The most important thing to remember about developing a resume that will get noticed by recruiters is to include keywords! Most recruitment software programs focus heavily on keyword usage. That means that your resume needs to be a comprehensive compilation of the various keywords that describe your education and skills, especially those that are noted in a position description (exactly as written). If your resume does not include the right keywords, you won’t even make it beyond an organization’s recruitment software.
If your resume is extensive, you may want to include a career summary and/or objective. Providing an objective will show that you have given thought to your next career step. It is also advisable that you write it to align with the role for which you are applying. Therefore, it will have to be changed with each resume you send.
Outline your professional experience in chronological order with achievements noted for each role. Keep in mind that actual quantitative numbers will capture the most attention. They signify awareness of your own performance as it relates to your employer’s metrics. In an indirect way, they also show your motivation in reaching or exceeding established expectations, demonstrating a strong work ethic.
Highlight your strengths and industry-specific skills. Since Helbling specializes in construction, engineering, facilities management, and real estate development, we look for knowledge and capabilities relevant to these sectors, such as: LEED; building information modeling; LEAN construction practices; integrated project delivery or other alternative building methods; and innovation as it relates to applying technological advancements to processes and procedures. For facilities professionals, we look for experience with: capital projects; energy efficiency; utilities management; preventative maintenance; and computerized maintenance management systems.
Include other important attributes, such as: licenses, certifications, or continuing education credits earned. Depending upon when your educational degree was obtained, list it before or after your professional experience. Just remember to be honest about degrees received, as the truth most always comes out. Provide clarity if you’re working toward a degree.

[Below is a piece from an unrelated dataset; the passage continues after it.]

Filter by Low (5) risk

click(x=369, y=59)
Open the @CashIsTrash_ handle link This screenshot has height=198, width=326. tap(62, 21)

Next, make your resume visually appealing. Using 2 different fonts, regular and bolded, is the simplest way to go. While you may prefer to use a font that could make your resume stand out, stick with standard computer fonts because you don’t know how it will be shown on a recruiter’s end. The ideal layout is horizontal (with no vertical sections or boxes on the side, and your name and contact information at the top center).
While some organizations require a cover letter with an online application, others leave it as optional. However, recruiters know that, if an applicant is truly interested in their organization and role, he/she will include a cover letter. In writing one, tailor it to an organization and role, and your time will be well spent because most applicants won’t take the time to do so.
Remember that a cover letter’s purpose is to complement a resume, not repeat the same information. Use the letter as an opportunity to express your enthusiasm, mention something that you learned about the organization from reviewing its website, and/or to highlight “soft” traits that are applicable to the role. While most soft skills are more easily conveyed during an interview, one in particular that can be demonstrated in a resume and cover letter is communication, specifically written communication. We not only mean grammatical accuracy, but how well you articulate your experience and prior roles, and how they align with the role for which you are applying.
Have you ever googled your name? If so, it’s likely your LinkedIn profile was one of the first results. Needless to say, the same thing will happen when a recruiter googles you. If it’s apparent that you haven’t updated your profile or it is vague, it may be construed that you don’t take your career seriously. Important aspects of a strong LinkedIn profile are: employment experience with various titles held and dates; skills; endorsements; and a professional-looking photo.
Clean up your social media accounts. Many people, especially those of the millennial generation (and even some Gen Xers), don’t think that recruiters look at social media activity. This is simply not the case. In 2016, a CareerBuilder survey found that 60% of employers used social media to screen candidates before hiring them. That statistic went to 70% in 2017.
In considering these suggestions, how far would you make it in a typical candidate screening process? If you’re looking to make a career change, apply these tips to your job-seeking strategies. Our bet is that you will differentiate yourself from other applicants early on, enhancing your chances of being the selected candidate and moving your career forward.